Try out the Greek Bean Burgers. It is a mouth-watering and an easy and tasty homemade burger yummy lunch recipes for the entire family at the lunch and dinner table.
Prep Time: 15 mins
Cook Time: 15 mins
- 2 (15.5 ounce) cans cannellini beans drained and rinsed
- 1/2 yellow onion diced
- 1 1/2 tablespoons Lemon Rosemary Blend
- 1 carrot shredded
- 1 egg
- 1/4 cup bread crumbs
- 1/4 cup mayonnaise
- 2 teaspoons Tzatziki Seasoning Blend
- 2 tablespoons Roasted Garlic Grapeseed Oil
- 5 whole wheat hamburger buns
- 5 leaves bibb lettuce
- 1/4 cup sliced pickles
- 1/2 white onion cut into rings
- Add beans, onion, Lemon Rosemary Blend, carrot, egg, and bread crumbs to a freezer bag and seal. Squeeze to combine ingredients. Freeze.
- Completely thaw freezer bag in the refrigerator before following the recipe. Combine mayonnaise and Tzatziki Seasoning Blend; reserve.
- Mash contents of a freezer bag with a potato masher or puree in a food processor. Shape mixture into 5 patties.
- Heat Roasted Garlic Grapeseed Oil in a 12-inch nonstick skillet over medium-high heat. Cook burgers for 5-7 minutes on each side, or until heated through.
- Serve bean burgers on whole wheat buns with prepared mayonnaise, lettuce, pickles, and onion.
- 440 Calories (kcal)
- 19 Fat (g)
- 2.5 Saturated Fat (g)
- 55 Carbohydrates (g)
- 8 Fiber (g)
- 8 Sugar (g)
- 15 Protein (g)
- 40 Cholesterol (mg)
- 720 Sodium (mg)
Fiber helps your body feel full, so you don’t have to eat as much during the day. It is one of the most important nutrients in a person’s diet, and this is what keeps your digestive system operating properly and is also great for heart health as well. Bean varieties, such as kidney, pinto and black are just a few examples of beans that are rich in fiber. Besides keeping you feeling full longer, the high-fiber content in beans also helps absorb cholesterol in your digestive tract before your body can absorb it. This means the more beans you eat, the lower your cholesterol levels get. Eating beans three to four times a week can greatly improve your blood pressure, and can reduce your risk of heart disease as well.
This meal contain fiber for a constant supply of energy. They are also rich in water soluble vitamins, especially thiamine, riboflavin, niacin, and folacin. Folate is vital for lowering homocysteine concentrations, and without enough folate in your diet, your homocysteine level increases and can damage your heart and your blood vessels. Besides, folate it also contain a good amount of potassium, calcium, and magnesium, all of which are healthy electrolytes and minerals, which when combined, can help minimize the risk of heart disease and high blood pressure.
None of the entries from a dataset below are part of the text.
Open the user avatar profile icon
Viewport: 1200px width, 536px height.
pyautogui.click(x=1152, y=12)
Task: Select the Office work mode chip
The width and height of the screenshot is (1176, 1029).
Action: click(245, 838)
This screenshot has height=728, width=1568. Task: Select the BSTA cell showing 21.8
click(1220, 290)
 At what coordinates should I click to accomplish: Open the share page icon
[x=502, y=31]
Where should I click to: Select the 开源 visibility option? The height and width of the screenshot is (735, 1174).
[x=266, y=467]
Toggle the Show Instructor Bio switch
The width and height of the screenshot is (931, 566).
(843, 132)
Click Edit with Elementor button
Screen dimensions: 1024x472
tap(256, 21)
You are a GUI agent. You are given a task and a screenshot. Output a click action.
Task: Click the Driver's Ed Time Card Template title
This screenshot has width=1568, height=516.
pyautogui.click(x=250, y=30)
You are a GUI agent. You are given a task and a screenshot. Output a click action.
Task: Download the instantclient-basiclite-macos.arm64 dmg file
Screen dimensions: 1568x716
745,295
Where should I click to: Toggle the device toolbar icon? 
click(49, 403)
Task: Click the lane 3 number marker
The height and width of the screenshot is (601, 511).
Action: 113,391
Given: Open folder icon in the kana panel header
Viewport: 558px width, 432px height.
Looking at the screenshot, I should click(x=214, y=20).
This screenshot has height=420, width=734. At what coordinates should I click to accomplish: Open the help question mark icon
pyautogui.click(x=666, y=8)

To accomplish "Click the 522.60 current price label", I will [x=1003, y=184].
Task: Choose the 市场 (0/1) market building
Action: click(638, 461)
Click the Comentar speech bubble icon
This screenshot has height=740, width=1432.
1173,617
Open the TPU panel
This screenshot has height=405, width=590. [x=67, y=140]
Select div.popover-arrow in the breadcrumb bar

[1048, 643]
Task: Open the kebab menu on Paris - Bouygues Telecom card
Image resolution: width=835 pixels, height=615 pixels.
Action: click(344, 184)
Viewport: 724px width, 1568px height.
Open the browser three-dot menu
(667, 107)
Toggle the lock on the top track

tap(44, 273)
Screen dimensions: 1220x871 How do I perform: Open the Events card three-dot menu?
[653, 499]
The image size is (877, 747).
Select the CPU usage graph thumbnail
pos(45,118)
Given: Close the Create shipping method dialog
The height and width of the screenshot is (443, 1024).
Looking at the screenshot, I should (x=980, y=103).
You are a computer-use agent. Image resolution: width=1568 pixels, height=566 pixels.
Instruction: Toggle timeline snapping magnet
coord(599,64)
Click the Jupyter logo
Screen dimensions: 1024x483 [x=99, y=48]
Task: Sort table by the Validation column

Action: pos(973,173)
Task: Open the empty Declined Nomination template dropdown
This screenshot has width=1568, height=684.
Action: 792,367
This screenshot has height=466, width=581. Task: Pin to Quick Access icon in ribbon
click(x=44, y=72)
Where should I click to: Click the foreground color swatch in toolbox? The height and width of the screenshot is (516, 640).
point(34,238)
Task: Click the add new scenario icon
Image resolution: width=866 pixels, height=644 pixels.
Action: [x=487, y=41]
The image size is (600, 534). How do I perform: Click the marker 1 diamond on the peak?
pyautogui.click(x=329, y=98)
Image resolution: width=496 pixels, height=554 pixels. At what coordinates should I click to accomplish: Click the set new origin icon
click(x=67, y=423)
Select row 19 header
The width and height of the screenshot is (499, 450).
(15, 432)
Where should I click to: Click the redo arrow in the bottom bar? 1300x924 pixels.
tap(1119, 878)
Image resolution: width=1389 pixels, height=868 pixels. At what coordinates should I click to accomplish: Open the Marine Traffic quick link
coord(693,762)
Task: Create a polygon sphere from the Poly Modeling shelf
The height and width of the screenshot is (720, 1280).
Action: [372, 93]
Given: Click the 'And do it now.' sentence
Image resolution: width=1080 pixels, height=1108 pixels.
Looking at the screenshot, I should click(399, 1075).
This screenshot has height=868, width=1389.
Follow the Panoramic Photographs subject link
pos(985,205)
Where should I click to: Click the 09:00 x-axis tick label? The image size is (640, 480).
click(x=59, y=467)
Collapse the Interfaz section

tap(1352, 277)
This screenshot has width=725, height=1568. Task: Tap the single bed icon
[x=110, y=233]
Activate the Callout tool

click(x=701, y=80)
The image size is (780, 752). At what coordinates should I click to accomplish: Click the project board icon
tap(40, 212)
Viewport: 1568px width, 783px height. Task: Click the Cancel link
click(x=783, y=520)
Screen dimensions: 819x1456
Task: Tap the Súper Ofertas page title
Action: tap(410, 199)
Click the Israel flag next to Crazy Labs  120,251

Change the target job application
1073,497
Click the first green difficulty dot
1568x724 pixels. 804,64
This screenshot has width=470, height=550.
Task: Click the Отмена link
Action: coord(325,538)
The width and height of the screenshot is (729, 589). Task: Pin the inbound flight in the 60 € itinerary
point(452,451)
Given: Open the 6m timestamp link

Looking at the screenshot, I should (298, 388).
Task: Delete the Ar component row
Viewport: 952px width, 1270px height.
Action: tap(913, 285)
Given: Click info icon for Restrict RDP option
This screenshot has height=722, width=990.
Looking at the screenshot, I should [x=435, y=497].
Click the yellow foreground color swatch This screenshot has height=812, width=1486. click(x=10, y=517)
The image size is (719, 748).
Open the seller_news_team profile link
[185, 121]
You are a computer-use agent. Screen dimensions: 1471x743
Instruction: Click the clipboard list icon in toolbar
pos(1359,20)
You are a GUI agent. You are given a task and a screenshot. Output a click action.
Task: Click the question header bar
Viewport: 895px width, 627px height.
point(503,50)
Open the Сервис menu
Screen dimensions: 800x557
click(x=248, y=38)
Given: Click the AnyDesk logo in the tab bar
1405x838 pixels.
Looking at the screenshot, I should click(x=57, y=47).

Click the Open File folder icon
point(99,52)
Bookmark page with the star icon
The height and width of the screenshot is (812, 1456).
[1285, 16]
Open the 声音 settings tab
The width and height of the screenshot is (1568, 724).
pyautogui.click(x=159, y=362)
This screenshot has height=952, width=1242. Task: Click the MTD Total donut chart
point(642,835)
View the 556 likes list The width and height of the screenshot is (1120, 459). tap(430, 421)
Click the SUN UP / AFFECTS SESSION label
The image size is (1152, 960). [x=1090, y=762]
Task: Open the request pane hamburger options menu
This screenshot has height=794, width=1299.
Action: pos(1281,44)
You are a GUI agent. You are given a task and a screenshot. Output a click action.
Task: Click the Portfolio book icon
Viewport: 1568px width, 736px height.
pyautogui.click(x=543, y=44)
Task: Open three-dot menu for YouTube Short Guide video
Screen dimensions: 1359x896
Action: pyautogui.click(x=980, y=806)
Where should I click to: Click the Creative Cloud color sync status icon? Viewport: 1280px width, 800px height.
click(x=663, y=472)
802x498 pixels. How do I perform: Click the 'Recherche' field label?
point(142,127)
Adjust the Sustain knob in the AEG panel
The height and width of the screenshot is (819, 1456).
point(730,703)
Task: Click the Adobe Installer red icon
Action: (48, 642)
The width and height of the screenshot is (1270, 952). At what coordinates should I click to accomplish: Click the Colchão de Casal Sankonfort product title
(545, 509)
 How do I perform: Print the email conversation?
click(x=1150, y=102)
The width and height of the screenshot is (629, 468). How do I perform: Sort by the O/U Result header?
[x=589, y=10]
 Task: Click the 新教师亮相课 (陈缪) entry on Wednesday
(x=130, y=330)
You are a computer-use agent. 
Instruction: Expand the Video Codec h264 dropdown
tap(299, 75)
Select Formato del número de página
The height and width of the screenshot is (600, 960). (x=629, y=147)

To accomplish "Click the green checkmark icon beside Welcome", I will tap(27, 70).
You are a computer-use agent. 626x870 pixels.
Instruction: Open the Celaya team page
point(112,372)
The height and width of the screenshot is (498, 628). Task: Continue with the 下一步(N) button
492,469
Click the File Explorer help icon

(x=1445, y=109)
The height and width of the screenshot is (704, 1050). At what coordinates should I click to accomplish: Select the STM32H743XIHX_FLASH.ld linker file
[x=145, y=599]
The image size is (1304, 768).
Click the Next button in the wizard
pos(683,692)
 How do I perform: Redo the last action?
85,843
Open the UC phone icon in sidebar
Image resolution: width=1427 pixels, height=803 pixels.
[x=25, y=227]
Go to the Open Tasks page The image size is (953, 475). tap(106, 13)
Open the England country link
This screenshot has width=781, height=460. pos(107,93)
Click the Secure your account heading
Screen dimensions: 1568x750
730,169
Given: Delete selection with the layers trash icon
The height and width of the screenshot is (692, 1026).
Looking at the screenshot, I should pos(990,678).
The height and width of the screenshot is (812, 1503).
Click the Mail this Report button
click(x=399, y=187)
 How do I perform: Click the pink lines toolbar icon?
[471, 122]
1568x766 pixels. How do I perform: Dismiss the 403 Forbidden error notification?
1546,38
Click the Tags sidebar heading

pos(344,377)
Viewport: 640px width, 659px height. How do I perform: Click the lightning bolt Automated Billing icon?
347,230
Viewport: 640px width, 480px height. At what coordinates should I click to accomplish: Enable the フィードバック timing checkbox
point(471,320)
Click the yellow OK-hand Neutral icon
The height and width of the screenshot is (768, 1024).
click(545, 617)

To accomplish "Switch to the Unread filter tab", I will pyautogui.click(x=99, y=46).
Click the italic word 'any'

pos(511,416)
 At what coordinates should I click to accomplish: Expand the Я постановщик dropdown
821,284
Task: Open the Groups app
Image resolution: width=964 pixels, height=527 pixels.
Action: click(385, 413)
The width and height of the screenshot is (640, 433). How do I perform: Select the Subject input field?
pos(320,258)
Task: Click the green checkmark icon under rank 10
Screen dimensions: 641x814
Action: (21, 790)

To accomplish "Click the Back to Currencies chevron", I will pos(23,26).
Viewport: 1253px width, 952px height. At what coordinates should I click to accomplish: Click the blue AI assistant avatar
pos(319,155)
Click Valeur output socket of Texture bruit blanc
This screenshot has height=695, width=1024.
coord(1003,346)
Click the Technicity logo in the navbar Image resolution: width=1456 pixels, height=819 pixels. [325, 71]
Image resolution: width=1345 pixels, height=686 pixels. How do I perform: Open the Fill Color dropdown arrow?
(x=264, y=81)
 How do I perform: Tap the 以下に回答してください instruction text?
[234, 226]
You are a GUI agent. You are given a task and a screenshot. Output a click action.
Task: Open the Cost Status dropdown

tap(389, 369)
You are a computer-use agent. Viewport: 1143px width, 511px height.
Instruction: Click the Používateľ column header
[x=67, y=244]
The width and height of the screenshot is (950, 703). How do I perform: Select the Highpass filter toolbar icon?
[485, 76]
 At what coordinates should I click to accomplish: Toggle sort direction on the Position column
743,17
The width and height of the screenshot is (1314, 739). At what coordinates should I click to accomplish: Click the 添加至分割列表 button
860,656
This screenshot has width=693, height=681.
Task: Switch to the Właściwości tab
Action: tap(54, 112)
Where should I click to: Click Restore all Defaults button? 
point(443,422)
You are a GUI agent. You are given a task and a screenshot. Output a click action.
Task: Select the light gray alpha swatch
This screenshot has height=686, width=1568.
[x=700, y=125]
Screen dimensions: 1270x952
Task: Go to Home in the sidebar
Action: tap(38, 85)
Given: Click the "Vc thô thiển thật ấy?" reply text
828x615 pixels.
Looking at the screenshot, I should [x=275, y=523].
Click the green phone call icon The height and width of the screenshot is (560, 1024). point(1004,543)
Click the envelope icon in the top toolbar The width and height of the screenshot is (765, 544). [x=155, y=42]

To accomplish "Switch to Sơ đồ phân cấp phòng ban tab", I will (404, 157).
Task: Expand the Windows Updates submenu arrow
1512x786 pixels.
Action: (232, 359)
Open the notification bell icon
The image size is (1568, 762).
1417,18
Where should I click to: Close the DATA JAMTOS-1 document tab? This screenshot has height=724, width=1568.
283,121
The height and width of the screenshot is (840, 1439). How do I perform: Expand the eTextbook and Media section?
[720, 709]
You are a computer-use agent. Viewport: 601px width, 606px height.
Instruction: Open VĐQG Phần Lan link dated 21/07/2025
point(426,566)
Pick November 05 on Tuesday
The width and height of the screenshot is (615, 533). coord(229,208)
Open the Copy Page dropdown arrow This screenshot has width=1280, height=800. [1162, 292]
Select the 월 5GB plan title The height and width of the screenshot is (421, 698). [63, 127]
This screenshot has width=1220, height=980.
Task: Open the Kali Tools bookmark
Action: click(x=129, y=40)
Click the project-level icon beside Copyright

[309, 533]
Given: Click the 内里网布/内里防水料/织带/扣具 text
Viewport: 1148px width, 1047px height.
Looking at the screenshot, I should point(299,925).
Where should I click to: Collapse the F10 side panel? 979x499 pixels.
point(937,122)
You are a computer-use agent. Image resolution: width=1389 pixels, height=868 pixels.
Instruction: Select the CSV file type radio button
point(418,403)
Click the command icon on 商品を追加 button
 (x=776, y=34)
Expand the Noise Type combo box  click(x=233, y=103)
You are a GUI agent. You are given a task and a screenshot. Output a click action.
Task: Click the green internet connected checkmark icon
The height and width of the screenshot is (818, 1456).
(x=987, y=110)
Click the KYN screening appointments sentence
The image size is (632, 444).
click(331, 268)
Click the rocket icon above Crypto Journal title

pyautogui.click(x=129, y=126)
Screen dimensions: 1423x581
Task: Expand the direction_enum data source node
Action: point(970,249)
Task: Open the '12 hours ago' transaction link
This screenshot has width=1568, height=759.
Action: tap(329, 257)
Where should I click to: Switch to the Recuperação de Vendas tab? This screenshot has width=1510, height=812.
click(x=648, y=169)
In terms of eye health benefits, beans consist of zinc, vitamin A and bioflavonoids. Zinc is a vision supporting nutrient that benefits the health of our eyes. Its main role is to convert beta carotene into vitamin A in a form that is usable by visual system and the body. Bioflavonoids are antioxidants that increase eye health by neutralizing free radicals that harm healthy eye cells.
In a clinical study, women who ate high quantities of this meal experienced fewer mood swings and cramps than those consumed the lowest amounts. Flat, yard-long, and yellow-green beans are all amazing sources of manganese, so make sure to incorporate a large handful in your next stir-fry.